Nike Inc NKE once lived by the confident motto, “Anything you can do, I can do better.”
But Under Armour Inc UAA is more pragmatic. The sports apparel company “can do anything but can’t do everything,” CEO Kevin Plank said at a recent investor conference.
Stifel Nicolaus expects this mantra to guide Under Armour’s restructuring process, driving it to quit a few distractions.
“We see some difficult decisions as foundational to stabilizing the North American apparel base and realization of value creation from international growth,” analysts Jim Duffy, Peter McGoldrick and Kevin Sercia wrote in a Tuesday note. “These decisions may include exiting businesses in an effort to emphasize quality over volume.”
By their assessment, the ski and snowboard, fishing, surf and fitness device segments may not fit the firm’s long-term strategy.

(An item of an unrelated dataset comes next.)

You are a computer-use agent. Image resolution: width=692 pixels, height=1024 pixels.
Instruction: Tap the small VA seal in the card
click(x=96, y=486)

Any discontinued categories could amount to forfeited 2018 revenue between $100 million and $200 million, “which is a communication challenge for a company that has historically been graded on growth.” However, analysts expect muted earnings impact buffered by reallocation of personnel, marketing and facilities expenses to higher return products, such as footwear or women’s apparel.
“We hope to see prioritization of resources and capital to global opportunities where the brand has a distinct point of view,” they wrote.
In the short term, the brand suffers risk in the North American market, which Stifel considers inhibitive to the mid-20-percent revenue growth guided for in the fourth quarter.
Stifel maintains a Hold on the company with an $18 price target. The stock was set to open Monday at $16.25.
Under Armour will report third-quarter earnings Oct. 31 before the open.